Me Moussa Sarr est d’avis qu’il est impératif de marcher en direction de la modernisation de la justice. Pour cela, il préconise entre autres, dix commandements, pour ne pas dire mesures, qui vont assurément permettre le renforcement de l’indépendance de la magistrature, renforcer les droits humains tout en créant une autonomie pour le Parquet.
Par Abdoulaye MBOW
Au Sénégal, la justice est pointée du doigt par une masse critique qui soutient mordicus qu’elle est à la solde de l’Exécutif. Au cœur de tous les débats, la famille judiciaire cherche les voies et moyens pour afficher une indépendance. Et, c’est l’un des combats que porte l’Union des magistrats du Sénégal (Ums) dont le président, qui n’est autre que Souleymane Téliko, ne rate aucune occasion pour aborder le débat. Pourtant, des solutions ne manquent pas. C’est en tout cas ce qu’a fait savoir Me Moussa Sarr, avocat à la Cour, lors de l’émission décryptage.

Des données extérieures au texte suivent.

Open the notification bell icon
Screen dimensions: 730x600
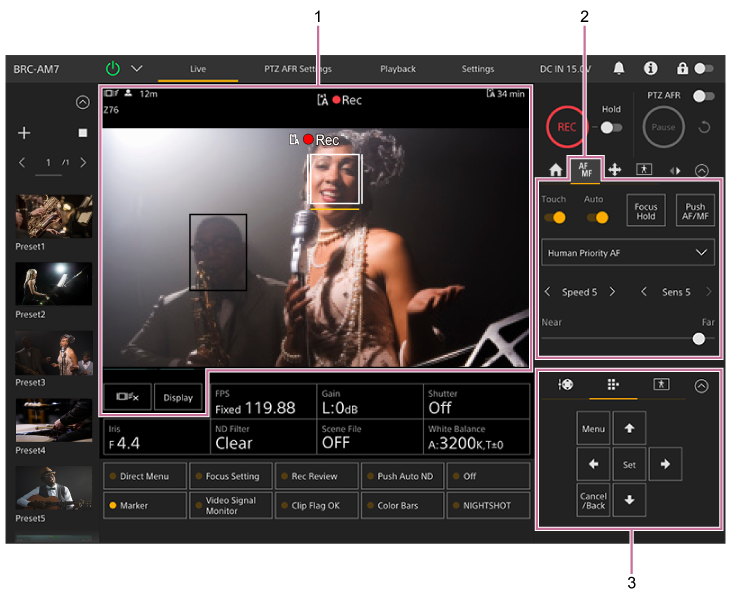[619, 69]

Une occasion pour proposer pas moins de solutions qui pourraient permettre à la justice de corriger une certaine perception négative. Selon lui, «il faut définir et encadrer les notons d’intérim et de nécessité de service. C’est pour éviter une éventuelle utilisation de ces mécanismes pour sanctionner implicitement un magistrat en l’affectant». Mais aussi, «remplacer le Conseil supérieur de la magistrature par le Conseil supérieur de la justice en modifiant sa composition par l’intégration d’autres segments de la société (barreau, universitaires, société civile avec les magistrats élus par leur pairs comme majoritaire). Ce conseil aura pour objectif de s’occuper de la carrière et de la discipline des magistrats». Dans la même lancée, il propose aussi le «retrait du président du Conseil supérieur de la magistrature, dont le président sera désormais élu par les membres du Conseil supérieur de la Justice», non sans aller dans le sens de «créer un Conseil national de la politique pénale auprès du Procureur général près de la Cour suprême. Un organe représentatif, composé de magistrats, d’avocats, policiers, gendarmes, douaniers, agents des Eaux et forêts qui assistera le procureur général dans l’élaboration de la politique pénale et veillera à sa mise en œuvre».
Poursuivant, Me Sarr propose également la «suppression des instructions données par la hiérarchie au Parquet en matière de poursuites individuelles. Ceci, pour éviter toute polémique sur une prétendue instrumentalisation du Parquet», et «créer le juge des Libertés et de la détention, qui sera le seul habilité dans la phase de poursuites à décerner un mandat de dépôt». Logique pour logique, pour changer le visage de la justice, il milite pour la «réglementation de la détention provisoire en matière criminelle pour l’encadrer dans un délai de deux ou trois ans afin d’éviter les longues détentions», pour ensuite veiller à la «suppression du principe de l’opportunité des poursuites du Parquet pour les dossiers concernant des délits ou questions de gouvernance financière».
Par cette mesure, explique-t-il, «tous les rapports des corps de contrôle ainsi que ceux de l’Ofnac seront transmis dès réception par le Parquet aux juridictions de jugement». Pour terminer, Me Moussa avance deux dernières propositions. Il s’agit de la «suppression de toutes les dispositions liberticides dont la plus emblématique est l’offense au chef de l’État», et de l’«instauration des peines alternatives pour les infractions mineures pour désengorger la population carcérale.»